Complaint from Iran falls on deaf ears after women stopped from playing moments before London 2012 Olympic qualifier.
FIFA President Sepp Blatter has urged Iran to end the ban on women watching football in stadiums, describing the situation as “intolerable”.
In comments published on Friday in FIFA’s weekly magazine ahead of International Women’s Day, Blatter said that despite his efforts to convince Iranian President Hassan Rouhani to let women attend matches when he met him in 2013, “nothing has happened”.
“I raised the topic at my meeting with President of Iran Hassan Rouhani, and came away with the impression that this intolerable situation could change over the medium term,” Blatter wrote in the letter titled “An appeal to Iran.”
“However, nothing has happened. A collective stadium ban still applies to women in Iran, despite the existence of a thriving women’s football organisation.
“This cannot continue. Hence, my appeal to the Iranian authorities; open the nation’s football stadiums to women.”
Iran is one of the few countries that block women from attending matches but has permitted female fans at some other sports venues in the past.
In 2006, then-president Mahmoud Ahmadinejad said women could attend matches in a special section of stadiums, but the decision was overruled by higher authorities. A year later, Iranian filmmaker Jafar Panahi showed girls who dressed as men to sneak into football matches in Tehran.
Iran is bidding against the United Arab Emirates to host the 2019 Asian Cup and the ban on women is expected to damage their chances of being awarded the tournament.
At the Asian Cup earlier this year in Australia, Iranian players were reportedly threatened with punishment back home if they were to take selfies with female fans attending their games after pictures emerged on social media.
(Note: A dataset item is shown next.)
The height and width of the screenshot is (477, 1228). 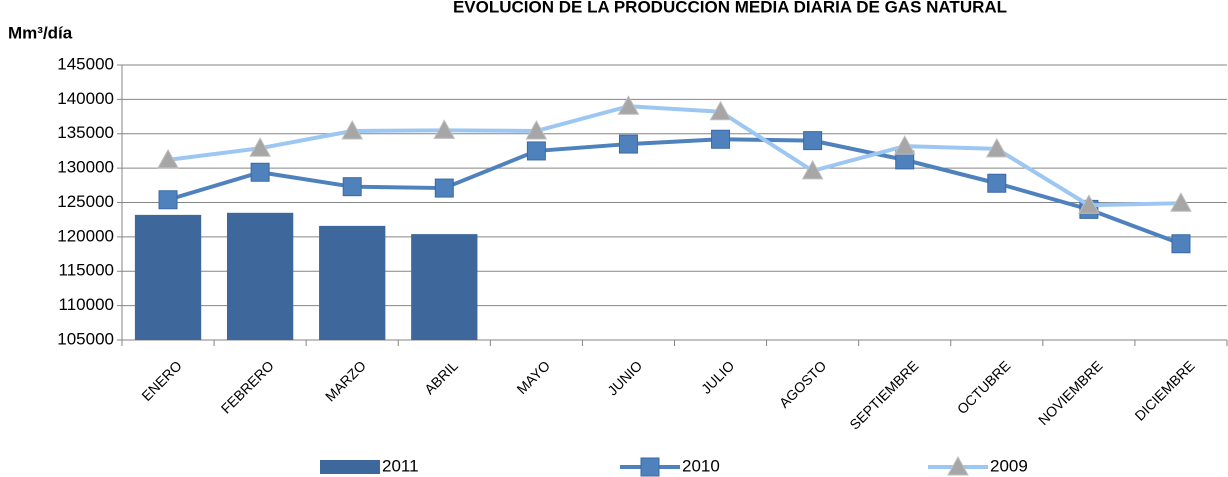 What do you see at coordinates (701, 466) in the screenshot?
I see `legend-label: 2010` at bounding box center [701, 466].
Iranian female fans also showed up in numbers at stadiums during the tournament.
It's a game for everyone, no matter who you are, no matter where you are from
Blatter said the ban “cannot continue” and renewed his plea to the Iranian authorities.
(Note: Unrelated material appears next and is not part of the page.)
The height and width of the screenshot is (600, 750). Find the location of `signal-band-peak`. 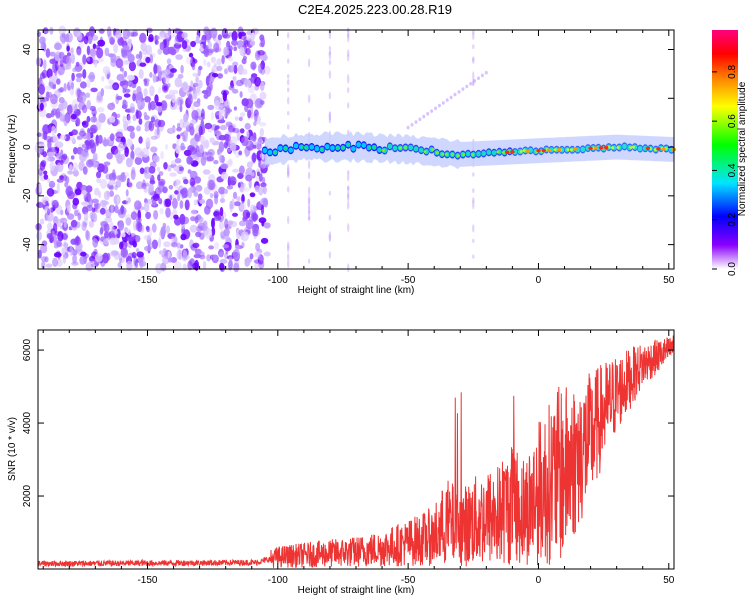

signal-band-peak is located at coordinates (575, 149).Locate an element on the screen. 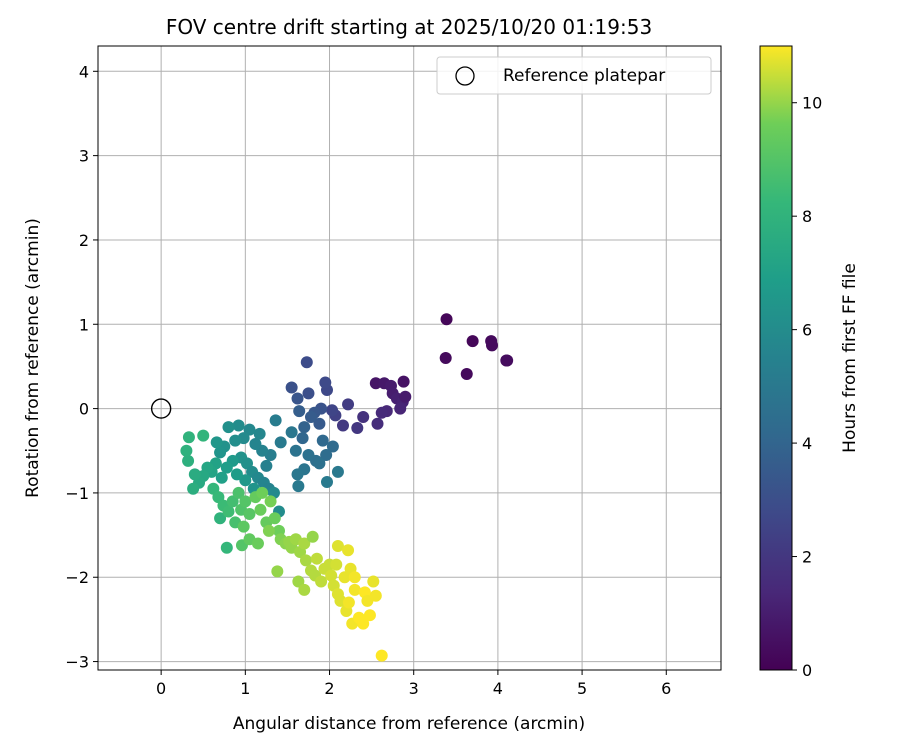  y-tick-label: 3 is located at coordinates (84, 156).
“Even in territories where women are all but invisible for cultural reasons, football can instill a sense of purpose and self-worth that is too often denied them in their everyday lives,” Blatter said in his letter, later adding “our sport plays a crucial role in efforts to promote integration and equality for women”.
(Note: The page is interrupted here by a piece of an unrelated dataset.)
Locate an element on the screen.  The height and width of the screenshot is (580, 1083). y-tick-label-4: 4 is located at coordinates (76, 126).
Blatter, who also attended the first women’s football and leadership conference on Friday in Zurich, said the development of the women’s game was a key element of his programme.
“It’s a game for everyone, no matter who you are, no matter where you are from,” he said. “What is important is that we must have leagues in the different associations, and not only national teams.”
Blatter also praised the International Football Association Board’s decision last year to allow the wearing of veils and turbans during matches, a move that was facilitated by the organisation of the 2016 women’s under-17 World Cup in Jordan.
“This opened the door to football for millions of girls and women. Especially in the Arab world …. our sport plays a crucial role in efforts to promote integration and equality for women,” Blatter said. “However, a willingness to reappraise the situation is not equally evident everywhere.”